La difficulté de cette pratique qui doit être associée à un massage cardiaque dans le cadre de la réanimation cardio-pulmonaire (Cardiopulmonary resuscitation, CPR), a souvent un effet dissuasif sur les sauveteurs potentiels, notent les spécialistes, réunis par l’American Heart Association.
«Lorsque le bouche-à-bouche se combine avec le massage cardiaque, la technique de CPR devient une tâche complexe sur le plan psychomoteur qui peut être difficile à apprendre, à enseigner, à mémoriser et à réaliser», ont souligné les experts.
«Un CPR pratiqué rapidement avec un massage cardiaque permet assurément de sauver des vies», selon Lance Becker, professeur à l’université de médecine de Chicago, qui a dirigé l’équipe de chercheurs. «Mais en partie en raison de la complexité et des inquiétudes liées au bouche-à-bouche, la CPR n’est pas pratiquée sur la majorité de ceux qui en ont besoin», a-t-il poursuivi.
les victimes d’un arrêt cardiaque sont en danger en raison de la faiblesse de leur flux sanguin, et la ventilation artificielle des poumons ne leur est pas d’une grande utilité, ont-ils souligné.
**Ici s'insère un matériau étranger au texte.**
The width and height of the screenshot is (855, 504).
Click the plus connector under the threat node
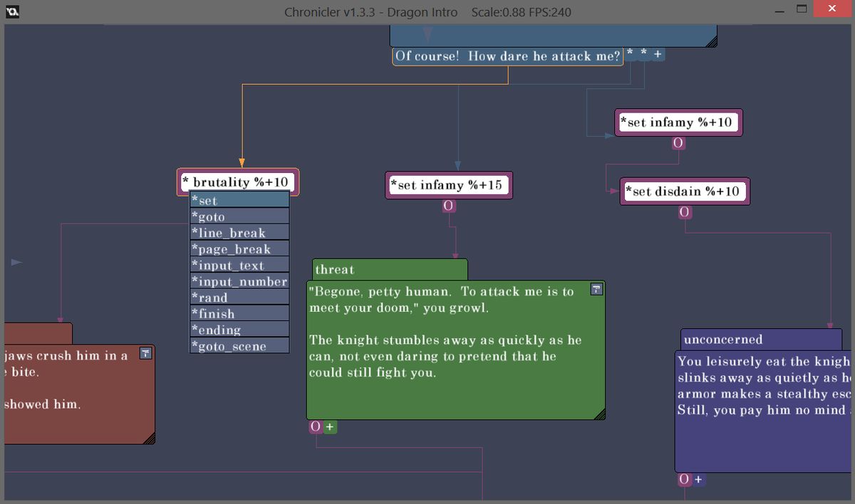[330, 427]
De plus, le bouche-à-bouche consiste à insuffler à la victime de l’air déjà expiré, donc moins riche en oxygène et contenant 4% de dioxyde de carbone, substance qui bloque les contractions cardiaques.
les spécialistes soulignent toutefois que le bouche-à-bouche reste primordial pour les personnes, enfants comme adultes, ayant manqué de se noyer ou d’étouffer, et ayant donc besoin d’un apport rapide d’oxygène.
Les conclusions de ces experts doivent être publiées mardi dans le journal Circulation ainsi que dans plusieurs publications spécialisées.
Plus de 350.000 personnes meurent chaque année aux Etats-Unis d’un arrêt cardiaque, et seulement un peu plus du tiers d’entre eux ont reçu une forme de réanimation cardio-pulmonaire. (AFP)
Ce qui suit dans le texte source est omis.